When Wordsworth looked up from his desk he saw a creature cooing at babies, drawing dragons for Johnny, and fussing with the womenfolk over every little cough in the nursery. De Quincey was neither one thing nor the other; no longer a child, he could not be described as an adult, but nor was he fully masculine: as far as Wordsworth was concerned, his houseguest was effeminate, particularly in contrast with his other young acolyte, John Wilson, who had also moved to the Lakes and who De Quincey now met for the first time one evening at sunset, when Coleridge was preparing for breakfast.

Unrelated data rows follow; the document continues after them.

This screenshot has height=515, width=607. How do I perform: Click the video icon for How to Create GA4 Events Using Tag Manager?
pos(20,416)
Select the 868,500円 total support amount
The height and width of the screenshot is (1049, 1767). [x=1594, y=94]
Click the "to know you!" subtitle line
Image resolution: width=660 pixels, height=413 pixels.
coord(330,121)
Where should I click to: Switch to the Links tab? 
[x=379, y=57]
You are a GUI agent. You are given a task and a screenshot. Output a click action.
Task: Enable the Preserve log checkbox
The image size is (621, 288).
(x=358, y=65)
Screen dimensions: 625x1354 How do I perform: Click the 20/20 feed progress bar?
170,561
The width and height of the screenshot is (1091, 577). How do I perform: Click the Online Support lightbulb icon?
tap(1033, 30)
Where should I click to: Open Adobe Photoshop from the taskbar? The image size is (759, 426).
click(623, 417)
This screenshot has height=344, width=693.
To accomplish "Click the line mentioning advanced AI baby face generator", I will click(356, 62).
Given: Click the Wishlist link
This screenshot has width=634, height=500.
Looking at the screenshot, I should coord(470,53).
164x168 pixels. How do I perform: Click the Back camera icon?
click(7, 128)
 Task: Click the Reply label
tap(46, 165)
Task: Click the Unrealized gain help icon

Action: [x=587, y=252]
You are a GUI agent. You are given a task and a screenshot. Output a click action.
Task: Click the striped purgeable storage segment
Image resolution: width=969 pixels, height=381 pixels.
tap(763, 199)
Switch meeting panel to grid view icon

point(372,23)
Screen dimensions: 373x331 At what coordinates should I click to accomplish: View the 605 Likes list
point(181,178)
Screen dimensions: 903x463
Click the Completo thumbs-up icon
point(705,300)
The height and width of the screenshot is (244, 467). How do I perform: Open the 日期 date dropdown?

Wilson, whose fan letter to Wordsworth had preceded his own, cut a striking figure. Twenty years later he was described as ‘
a sixteen stoner
. . . a cocker, a racer, a six bottler, a twenty-four tumbler – an out-and-outer – a true, upright, knocking-down, poetical, prosaic, moral, professorial, hard-drinking, fierce-eating, good-looking, honourable, and straight-forward Tory', and we must add to this picture the energies of youth. A six-footer in a sailor suit with wild, yellow hair, De Quincey's first impression of him was of a man ‘in robust health' with an expression of ‘animated intelligence' and ‘an intense enjoyment of life'. Wilson, who won the Newdigate poetry prize at Oxford and left the university at the same time as De Quincey, but with a degree, lived off a sizeable inheritance with which he had bought, to be close to Wordsworth, an estate called Elleray which looked down on Windermere. Here he hunted, fished, rowed, wrestled with farmers and wrote Wordsworthian verse. In his later journalism he would be equally pugnacious. Wilson was, as Thomas Carlyle put it, one of those tropical trees that exhales itself in ‘
balmy odours
' instead of ‘producing fruit'.

Wilson's appearance in his life was exactly what De Quincey most dreaded. He had a horror of being rejected by Wordsworth for someone ‘
more brilliant
. . . who might have the power (which I feared I should never have) of talking to him on something like equal terms, as respected the laws and principles of poetry'. But rather than set himself up as Wilson's rival, De Quincey became his brother-in-arms. While Wilson has come down to us as a Rabelaisian extrovert and De Quincey as an introspective dreamer, the two men had a good deal in common. Born in the same year, Wilson also lost his father at an early age, also inherited money, also came to the Lakes to be near Wordsworth, and had been resident a full year before having the courage to call on his idol. Another Gothic novel-reading night-walker, Wilson had what De Quincey called a ‘furious love for nonsense –
head-long nonsense
'. They were bonded by their humour. Wilson's reputation as a man of letters has not survived, but he was a journalist of high jinks and knock-about brilliance. (The pleasure of reading his ‘Noctes Ambrosianae' in
Blackwood's Magazine
is hard to equal.) John Wilson excelled in the three areas considered during the Regency period to be the most important: personality, physiognomy and parody. The parodies of his literary friends and rivals are priceless, and he even wrote parodies of himself. He was, as De Quincey memorably said, ‘the very sublime of fun'.